Orange syrup dripped down my wrist, the Popsicle’s life span cut short by the heat wave.
“Where’ve you been?” Errol sat next to me, his hood drawn over his head. “I’ve been looking for you. We don’t have a lot of time and chapter one’s not going to write itself.” His bossy tone was like sandpaper grating across my nerves.
I turned away. “Leave me alone, Errol.”
“What’s your problem?” he asked.
My jaw clenched. “I think the question should be, what’s
your
problem?” The rest of my Popsicle fell onto the ground where a pigeon started pecking at it. “That’s just great.” I held up the empty stick as if it were some sort of symbol for my life.
Errol reached into his hoodie pocket and pulled out a pill bottle, which he opened, then popped a pill into his mouth. I watched from the corner of my eye, hoping to read the label. After returning the bottle to his pocket, he slumped against the back of the bench. “Are you going to tell me what your problem is?” he asked.
“Why would I?”
“Because I care. I care about you.” He sounded serious and for a moment I believed him. But then I remembered Velvet’s comment about girls falling in love with Errol all the time. He’d probably told every one of them that “he cared.”

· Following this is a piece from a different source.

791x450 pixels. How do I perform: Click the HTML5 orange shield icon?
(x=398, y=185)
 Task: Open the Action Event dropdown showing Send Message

“Right. You don’t even know me.”
“How can you say I don’t even know you? We kissed, didn’t we?”
Even in the shade, my face got all hot. A kid ran by, chased by another kid with a squirt gun. A trio of pigeons competed for the last drops of my Popsicle. “You want to know what my problem is?” I threw the stick on the grass and looked right into Errol’s dark eyes. “I’ll tell you what my problem is. My problem is that, according to a guy with a whole mess of diplomas, I’ve got an overactive imagination and I worry too much. I need to join a support group for people like me who imagine and worry too much. And then we can all sit around and talk about how worried and imaginative we are.”
He narrowed his eyes. “Is that it? You call that a problem?”
Was this some sort of challenge? Oh, it was on. I narrowed my eyes. “My problem is that my mom used to be the Queen of Romance but she hasn’t written anything in a really long time so she’s been dethroned and I don’t know when she’s coming home. And because she’s gone, I had to leave school to take care of all her stuff, and the apartment building, which means I have no life.” I took a quick breath. “My problem is that if my mother doesn’t write a book by the end of summer, she’ll have to return one hundred thousand dollars to her publisher. She doesn’t have one hundred thousand dollars. We can barely pay the bills. She’d have to sell the building and then where would we live?” As I kicked a pebble, the pigeons flew off. “My problem is that because I’m the daughter of a writer, people like you and Realm want me to help you get your books published, but I don’t have time to deal with your books. Don’t you get that? I’m trying to write my own book. I’m trying to write it so my life won’t totally fall apart, and I can’t even come up with a stupid title!”